Opinião | Os herdeiros de Martin Bugreiro

Foto: Josué de Souza


Em uma das paredes de sustentação da ponte Gov. Wilson Pedro Kleinübing, conhecida na cidade como Ponte do Tamarindo, tem uma pintura de de uma pessoa vestida de traje típico alemão abraçada com um negro, um pouco ao lado, compõem a mesma imagem uma flecha e uma pena, imagino que represente a cultura indígena. Claro que também acompanhado de figuras de notas musicais, bandeirinhas de festas e copos de chope.  O lugar fica a alguns metros do terminal rodoviário e é um dos acessos à cidade para quem vem pelo norte.

Não é preciso muito esforço intelectual para concluir que a obra expressa o mito de democracia racial que é a Alemanha sem passaporte. Ao entrar na cidade, seja de carro ou de ônibus, o visitante fica com a impressão de que por aqui todos são bem vindos. Ao som de uma música alemã e regados com a alegria de uma gelada nos confraternizamos e construímos a terra sem males.

Desde o dia 27 de abril, à paisagem foram adicionadas pedras, que milagrosamente brotaram por ali. Na ação foram utilizados tratores e caminhões. As pedras foram colocadas no lugar onde havia um acampamento indígena por mais de 20 anos. Residia no local, um casal de idosos, indígenas da etnia Kaingang. No momento da ação dos tratores eles estavam no Rio Grande do Sul buscando matéria prima para compor artesanatos e objetos que vendem na cidade. Além da casa, móveis, roupas, peças de artesanatos e objetos pessoais simplesmente desapareceram.
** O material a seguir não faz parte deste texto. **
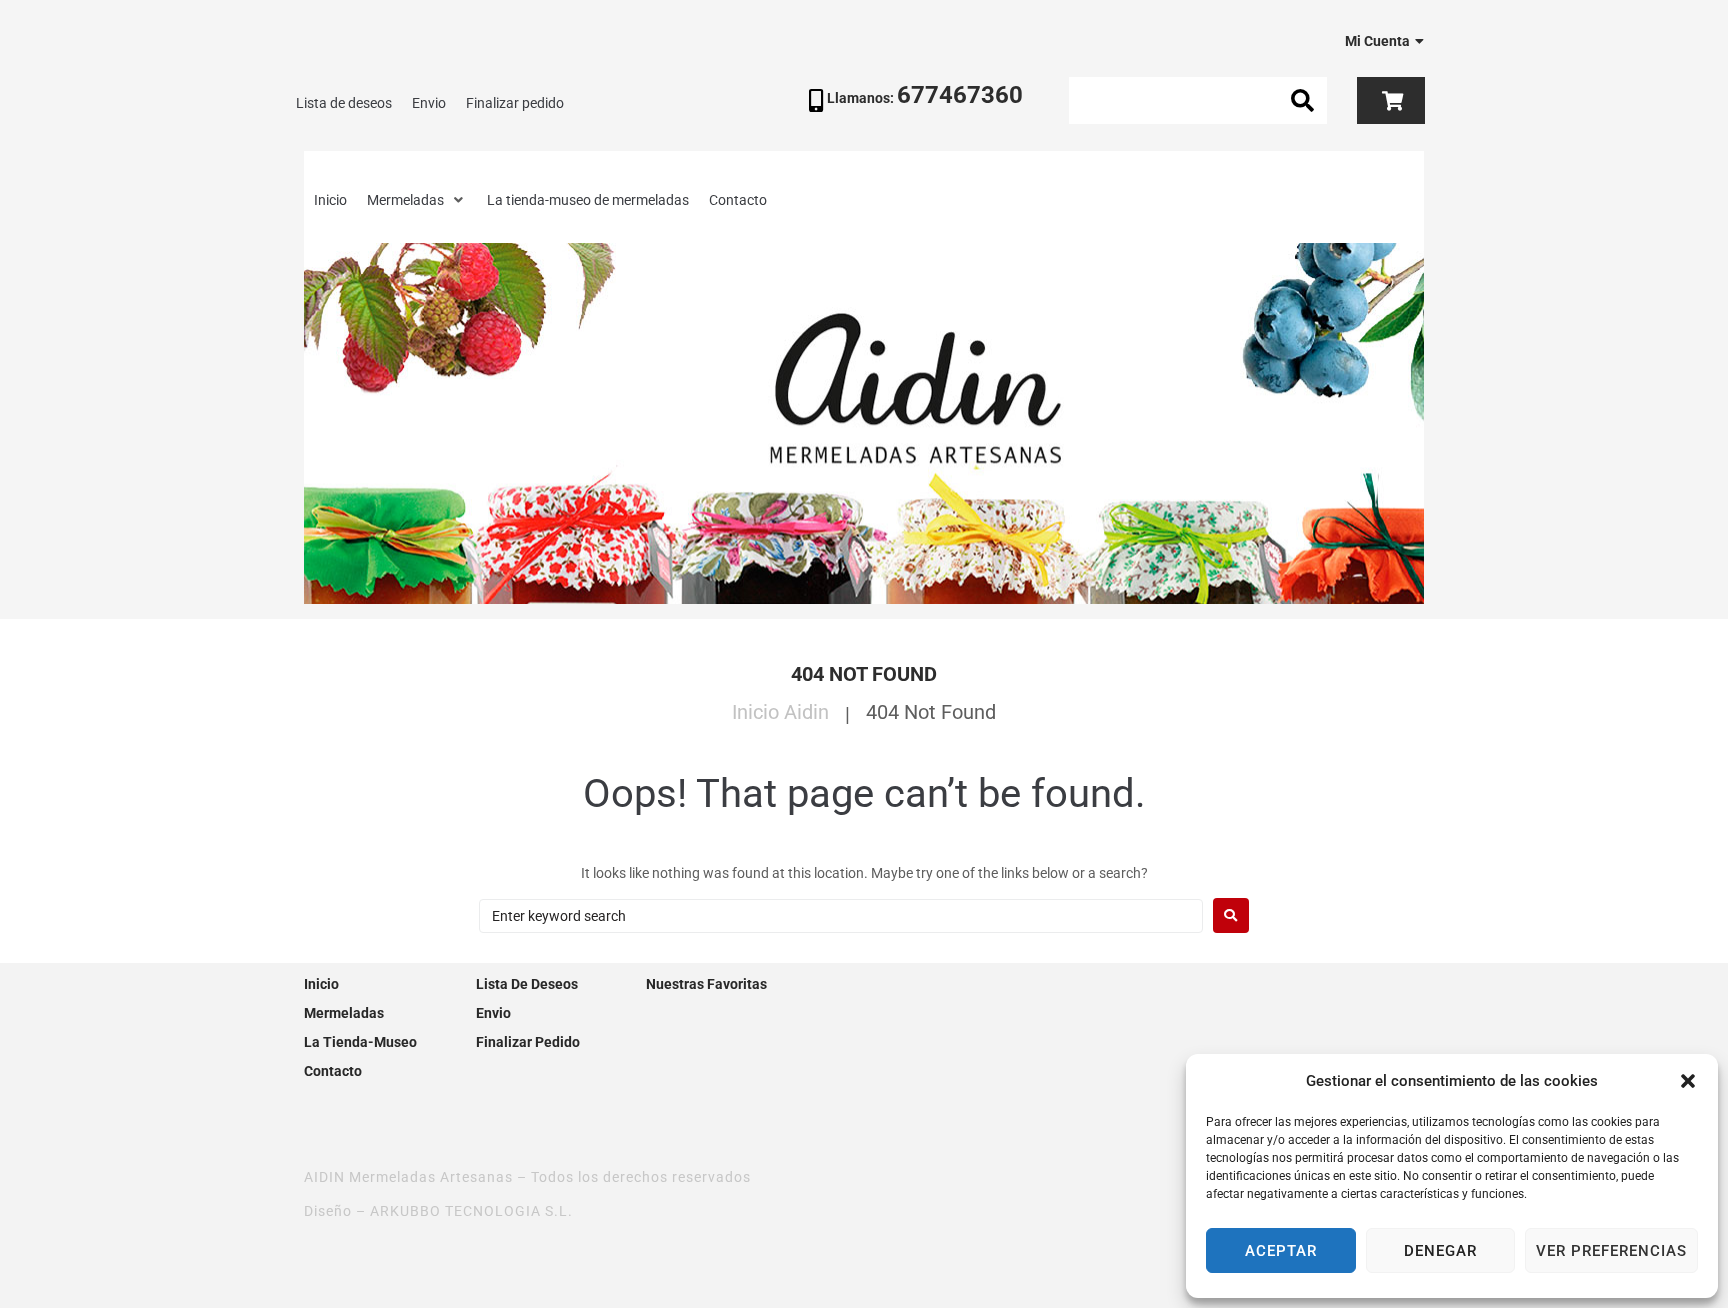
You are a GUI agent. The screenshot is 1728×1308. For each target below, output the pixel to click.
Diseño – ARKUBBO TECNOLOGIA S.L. (438, 1211)
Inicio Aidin (780, 712)
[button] (1688, 1081)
Não é a primeira vez que o endereço é alvo de uma ação deste tipo. Em 2020, a Prefeitura Municipal de Blumenau tentou retirar os indígenas do local. Na época, talvez os mesmos tratores da prefeitura tentaram destruir o acampamento. A ação foi impedida graças a mobilização e a resistência dos próprios indígenas, e da intervenção do Ministério Público Federal. Agora, na surdina, sem nenhuma determinação judicial, a residência foi dada a cabo. Simbolicamente enterrada pelas pedras que, agora, artificialmente compõem a paisagem.

Nada mais simbólico. A ação aconteceu nos últimos dias do mês de abril. Pouco mais de uma semana depois do dia do índio. Aquele no qual nos fantasiamos na escola. Da mesma forma, a pintura representada no local não retrata o índio, apenas alguns elementos estereotipados de sua cultura. Nesta terra, nem todas as culturas são glorificadas. Nem todos são bem vindos.

Na cidade do Dr. Blumenau, se não é a cultura do homem branco e europeu, matamos, deixamos à própria sorte, enterramos e cobrimos de pedra. Quem quer que fez a ação, deixaria Martin Bugreiro orgulhoso. São seus herdeiros. Só lhes falta o colar de orelhas.

1 Comentário

  1. Caro Cientista social ,
    A residência estava em terreno dos índios ?
    A residência estava em local seguro ?
    Em Blumenau respeitamos as pessoas sim , mas não podemos conviver com as coisas erradas , tipo as pessoas que defendem a democracia e defendem Lula .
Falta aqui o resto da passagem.